In economics, the term diseconomies of scale describes the phenomenon that occurs when a firm experiences increasing marginal costs per additional unit of output. It is the opposite of economies of scale. This is usually caused by a deployment problem with one or more factors of production, such as overcrowding in a factory or mismatches in optimal outputs of separate operations.

Economic theorists have long believed that companies can become inefficient if they become too large. For any given combination of the factors of production (land, labor and capital equipment), there is an optimal scale for operational efficiency. Firms that outgrow their optimum scales cease experiencing economies of scale and begin experiencing diseconomies of scale.

Why Companies Become Inefficient

There are several reasons why companies become inefficient. Larger ones are difficult to coordinate effectively, often requiring multiple channels of communication and authority. When mismanaged, these coordination problems slow down production. Others might outgrow their physical locations or run short on capital supplies, such as computers or mechanical equipment.

A company may specialize in a productive market before deciding to branch out into less profitable markets. It may overpay for resources, including upper-level staff. Sometimes, laborers become disenchanted in a company and suffer from low motivation if it becomes too large. This causes the output per worker to decline, which raises the marginal cost per additional unit.

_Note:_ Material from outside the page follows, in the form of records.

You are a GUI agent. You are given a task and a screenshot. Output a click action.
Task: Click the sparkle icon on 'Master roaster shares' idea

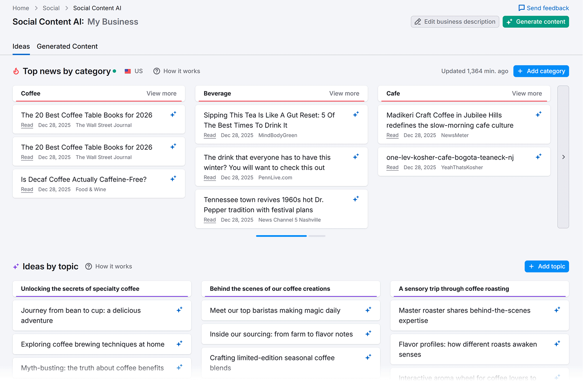tap(557, 310)
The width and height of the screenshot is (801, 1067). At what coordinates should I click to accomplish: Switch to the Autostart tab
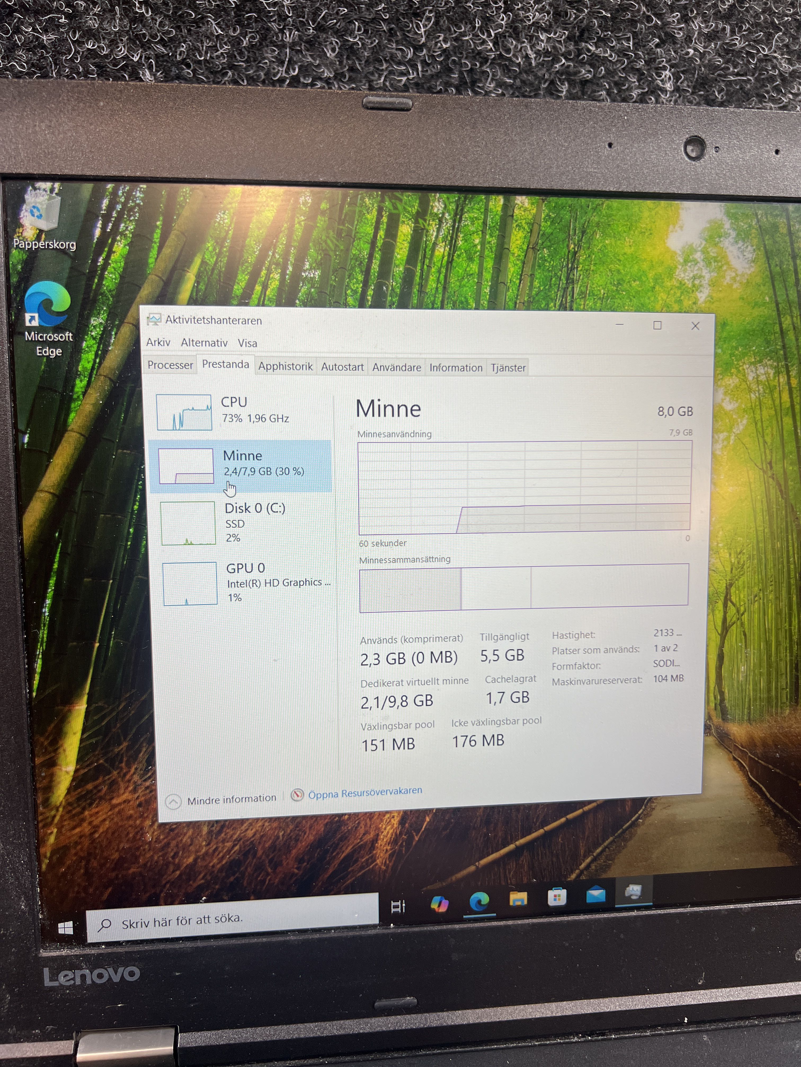(x=342, y=367)
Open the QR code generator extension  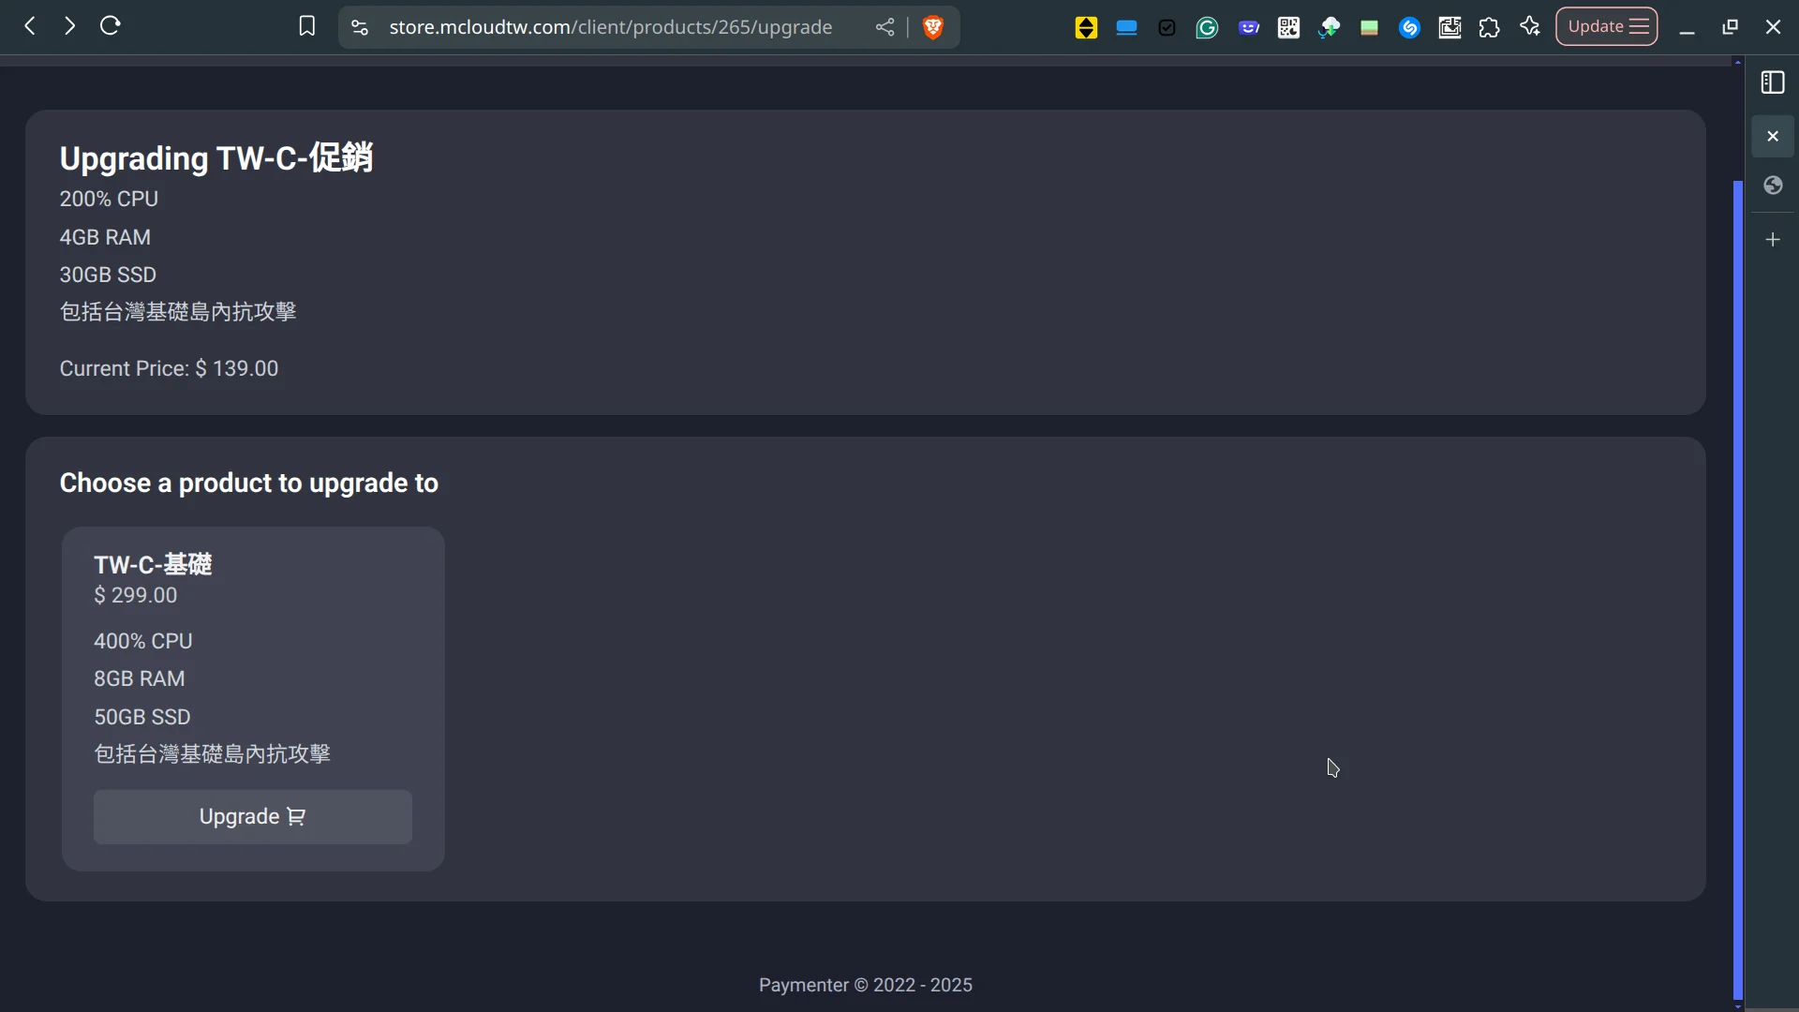click(x=1288, y=28)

Globalization may expose a firm to unanticipated levels of competition, which lowers its relative efficiency. While this does not necessarily fall into the standard definition of diseconomy of scale, it could be an example of when economies of scale stop existing. On the other hand, exporting labor to lower-cost environments can help reduce marginal costs to the firm.

Diseconomies of scale are not permanent, but they do usually require a period of additional capital investment or a new approach to process management. Many economists point to the existence of diseconomies of scale to show natural monopolies cannot form, making antitrust legislation redundant.